**What the task asks**
Without including any pictures, give back all of the data exactly.
----
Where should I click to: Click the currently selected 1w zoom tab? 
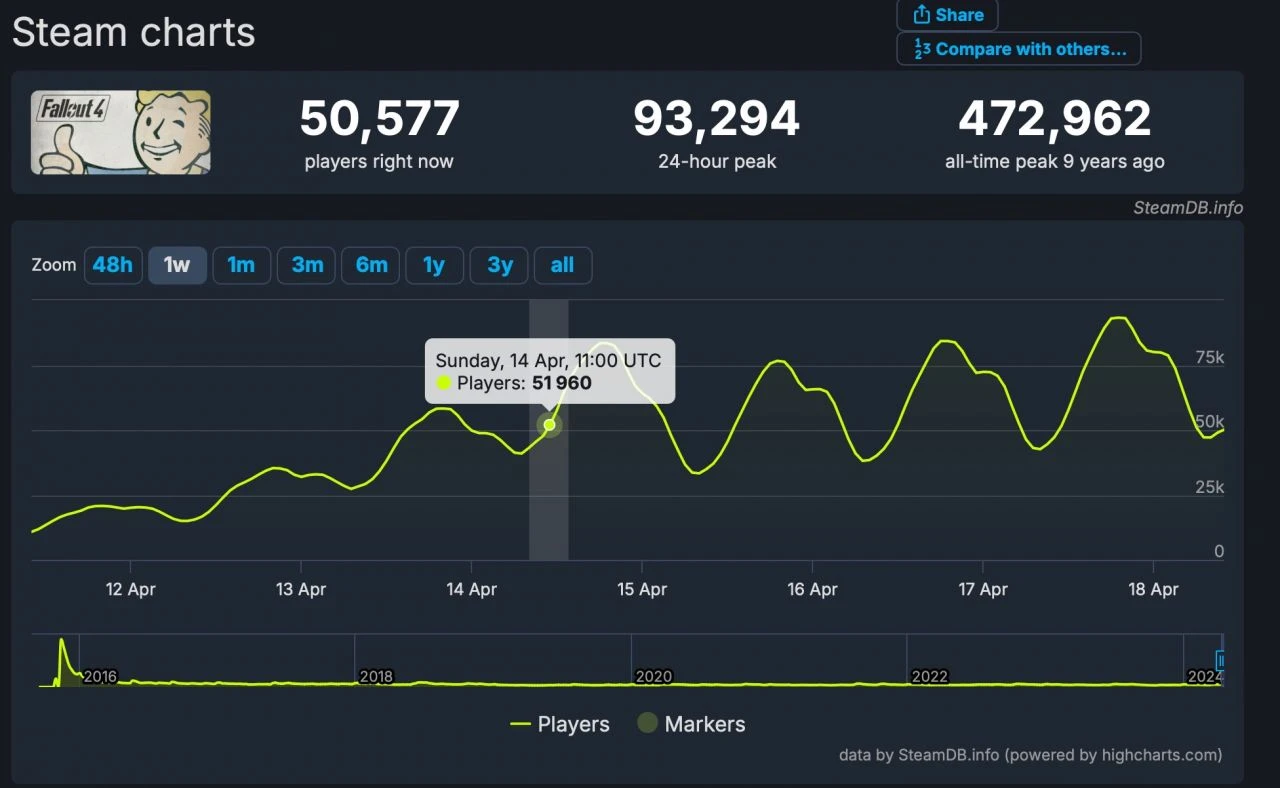tap(177, 265)
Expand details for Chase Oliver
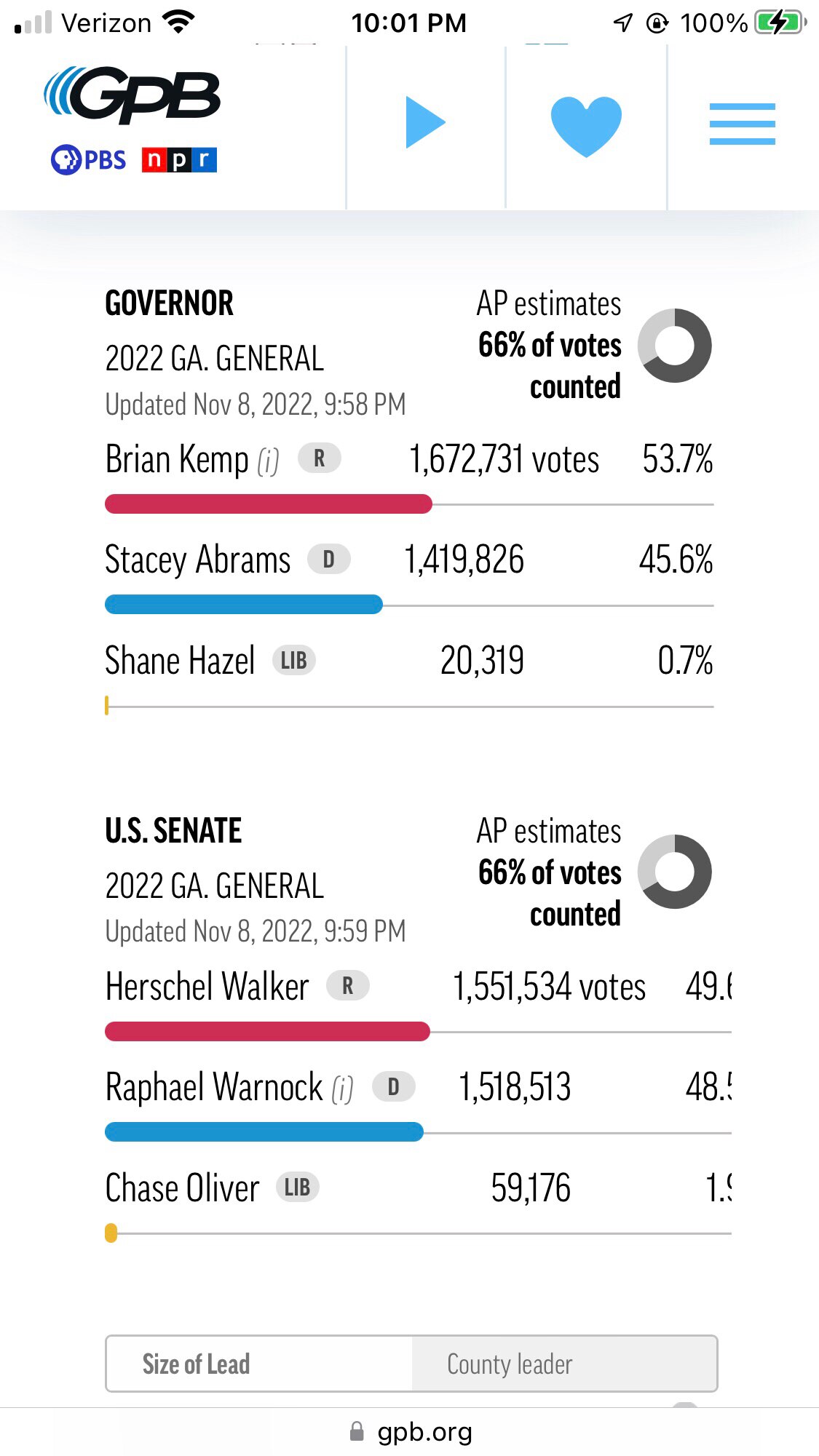 (181, 1188)
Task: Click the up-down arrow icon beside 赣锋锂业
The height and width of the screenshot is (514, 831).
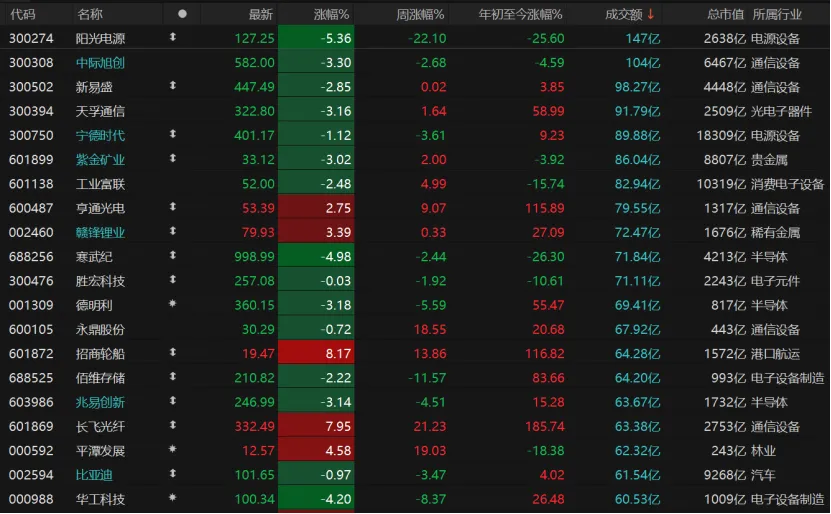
----
**Response**
Where should I click to: Click the currently selected 1w zoom tab? 
tap(177, 265)
Expand details for Chase Oliver
 (181, 1188)
Task: Click the up-down arrow icon beside 赣锋锂业
The height and width of the screenshot is (514, 831).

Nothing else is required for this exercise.